### YOUR INSTRUCTIONS
Your answer must be a single number: how many lines of the data include "under".

### DATA

*****

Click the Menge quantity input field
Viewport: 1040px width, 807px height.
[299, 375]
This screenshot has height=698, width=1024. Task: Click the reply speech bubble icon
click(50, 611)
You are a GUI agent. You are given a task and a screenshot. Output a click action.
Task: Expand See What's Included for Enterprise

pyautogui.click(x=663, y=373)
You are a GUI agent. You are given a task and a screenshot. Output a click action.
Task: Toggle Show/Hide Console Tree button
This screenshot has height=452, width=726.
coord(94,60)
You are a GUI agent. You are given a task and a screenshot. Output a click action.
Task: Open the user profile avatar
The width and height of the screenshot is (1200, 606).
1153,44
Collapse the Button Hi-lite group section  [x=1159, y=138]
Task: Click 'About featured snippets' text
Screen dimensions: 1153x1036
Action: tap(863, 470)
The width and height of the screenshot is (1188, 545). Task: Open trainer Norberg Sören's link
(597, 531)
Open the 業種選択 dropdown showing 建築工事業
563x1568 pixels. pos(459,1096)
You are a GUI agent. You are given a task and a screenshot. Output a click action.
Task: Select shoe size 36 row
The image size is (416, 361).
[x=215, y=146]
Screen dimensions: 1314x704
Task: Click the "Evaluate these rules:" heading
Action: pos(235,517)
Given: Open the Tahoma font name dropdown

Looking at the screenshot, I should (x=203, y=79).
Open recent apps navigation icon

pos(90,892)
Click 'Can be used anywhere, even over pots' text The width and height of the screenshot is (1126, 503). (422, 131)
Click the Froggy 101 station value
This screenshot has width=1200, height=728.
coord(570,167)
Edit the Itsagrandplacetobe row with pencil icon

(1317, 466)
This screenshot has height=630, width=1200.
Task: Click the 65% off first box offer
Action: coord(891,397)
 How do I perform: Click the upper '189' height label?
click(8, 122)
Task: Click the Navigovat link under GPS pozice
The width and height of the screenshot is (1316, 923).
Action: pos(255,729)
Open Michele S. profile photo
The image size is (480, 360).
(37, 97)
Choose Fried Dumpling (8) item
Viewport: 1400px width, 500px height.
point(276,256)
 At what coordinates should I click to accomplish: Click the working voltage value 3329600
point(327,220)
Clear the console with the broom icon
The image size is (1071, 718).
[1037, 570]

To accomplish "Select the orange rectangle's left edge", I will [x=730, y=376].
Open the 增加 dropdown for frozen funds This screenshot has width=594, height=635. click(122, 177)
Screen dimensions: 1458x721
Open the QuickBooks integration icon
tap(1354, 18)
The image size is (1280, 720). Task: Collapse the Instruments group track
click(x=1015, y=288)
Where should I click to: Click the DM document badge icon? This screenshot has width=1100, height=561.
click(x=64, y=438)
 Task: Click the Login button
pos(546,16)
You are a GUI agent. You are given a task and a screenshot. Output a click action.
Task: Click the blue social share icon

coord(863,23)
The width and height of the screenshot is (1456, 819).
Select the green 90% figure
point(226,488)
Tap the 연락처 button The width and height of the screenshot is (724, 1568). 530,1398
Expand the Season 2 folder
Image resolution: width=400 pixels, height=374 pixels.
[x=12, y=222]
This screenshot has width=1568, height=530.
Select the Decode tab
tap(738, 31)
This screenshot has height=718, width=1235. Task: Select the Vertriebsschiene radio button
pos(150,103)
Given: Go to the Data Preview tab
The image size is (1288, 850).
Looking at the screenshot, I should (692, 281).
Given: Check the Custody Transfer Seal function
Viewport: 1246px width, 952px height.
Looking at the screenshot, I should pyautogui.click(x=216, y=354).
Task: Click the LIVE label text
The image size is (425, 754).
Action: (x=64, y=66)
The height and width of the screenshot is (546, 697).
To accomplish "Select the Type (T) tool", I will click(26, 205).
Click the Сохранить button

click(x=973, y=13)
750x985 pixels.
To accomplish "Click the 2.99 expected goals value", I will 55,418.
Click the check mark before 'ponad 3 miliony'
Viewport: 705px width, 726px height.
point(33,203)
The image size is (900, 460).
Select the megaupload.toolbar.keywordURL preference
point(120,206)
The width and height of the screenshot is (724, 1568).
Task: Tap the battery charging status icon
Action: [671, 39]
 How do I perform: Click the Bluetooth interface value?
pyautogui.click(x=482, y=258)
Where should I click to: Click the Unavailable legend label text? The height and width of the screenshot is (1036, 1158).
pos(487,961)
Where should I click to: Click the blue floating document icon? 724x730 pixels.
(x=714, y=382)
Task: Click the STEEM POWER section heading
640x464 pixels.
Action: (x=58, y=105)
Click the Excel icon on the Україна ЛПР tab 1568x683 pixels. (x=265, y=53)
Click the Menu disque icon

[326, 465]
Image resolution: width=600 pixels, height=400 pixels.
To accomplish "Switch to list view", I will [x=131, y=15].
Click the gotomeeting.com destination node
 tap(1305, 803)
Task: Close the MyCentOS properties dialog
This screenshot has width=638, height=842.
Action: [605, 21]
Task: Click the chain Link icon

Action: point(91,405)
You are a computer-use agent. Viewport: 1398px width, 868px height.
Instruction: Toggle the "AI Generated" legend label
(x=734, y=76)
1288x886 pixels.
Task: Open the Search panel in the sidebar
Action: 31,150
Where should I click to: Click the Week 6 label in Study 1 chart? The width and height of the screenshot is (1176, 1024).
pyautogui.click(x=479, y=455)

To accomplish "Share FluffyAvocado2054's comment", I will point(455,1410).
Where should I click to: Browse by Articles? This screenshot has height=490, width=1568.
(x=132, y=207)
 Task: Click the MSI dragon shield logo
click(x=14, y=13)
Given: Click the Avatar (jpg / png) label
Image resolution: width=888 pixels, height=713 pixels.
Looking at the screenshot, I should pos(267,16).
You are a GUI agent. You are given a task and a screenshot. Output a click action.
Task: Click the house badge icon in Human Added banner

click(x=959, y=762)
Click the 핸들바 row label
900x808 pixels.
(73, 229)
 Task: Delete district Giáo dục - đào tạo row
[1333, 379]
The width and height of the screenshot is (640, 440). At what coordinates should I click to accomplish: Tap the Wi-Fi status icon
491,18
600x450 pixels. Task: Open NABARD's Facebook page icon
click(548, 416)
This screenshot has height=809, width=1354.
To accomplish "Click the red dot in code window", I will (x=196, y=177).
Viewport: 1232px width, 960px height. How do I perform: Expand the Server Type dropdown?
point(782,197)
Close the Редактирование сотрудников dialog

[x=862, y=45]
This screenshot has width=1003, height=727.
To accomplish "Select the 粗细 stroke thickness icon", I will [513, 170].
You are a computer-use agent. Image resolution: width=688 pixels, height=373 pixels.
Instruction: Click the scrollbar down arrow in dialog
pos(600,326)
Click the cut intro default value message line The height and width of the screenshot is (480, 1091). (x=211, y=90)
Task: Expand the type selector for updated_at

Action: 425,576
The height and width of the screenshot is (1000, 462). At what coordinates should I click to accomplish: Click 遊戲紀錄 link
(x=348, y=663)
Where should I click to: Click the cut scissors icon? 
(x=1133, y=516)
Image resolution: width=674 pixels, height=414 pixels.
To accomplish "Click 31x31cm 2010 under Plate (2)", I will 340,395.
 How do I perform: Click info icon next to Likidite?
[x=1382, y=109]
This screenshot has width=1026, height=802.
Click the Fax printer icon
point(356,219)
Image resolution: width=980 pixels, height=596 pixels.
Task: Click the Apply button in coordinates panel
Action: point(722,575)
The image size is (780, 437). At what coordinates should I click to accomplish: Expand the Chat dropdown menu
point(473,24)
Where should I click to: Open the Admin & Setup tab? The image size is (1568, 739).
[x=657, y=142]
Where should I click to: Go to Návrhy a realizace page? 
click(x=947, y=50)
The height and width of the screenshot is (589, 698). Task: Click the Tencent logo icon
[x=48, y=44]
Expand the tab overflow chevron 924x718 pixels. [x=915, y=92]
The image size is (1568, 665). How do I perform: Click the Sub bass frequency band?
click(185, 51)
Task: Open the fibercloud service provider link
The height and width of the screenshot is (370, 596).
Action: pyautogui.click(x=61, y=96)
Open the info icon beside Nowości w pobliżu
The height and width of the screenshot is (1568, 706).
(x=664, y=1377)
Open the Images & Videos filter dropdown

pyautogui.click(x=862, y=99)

*****

### EXERCISE RESPONSE
2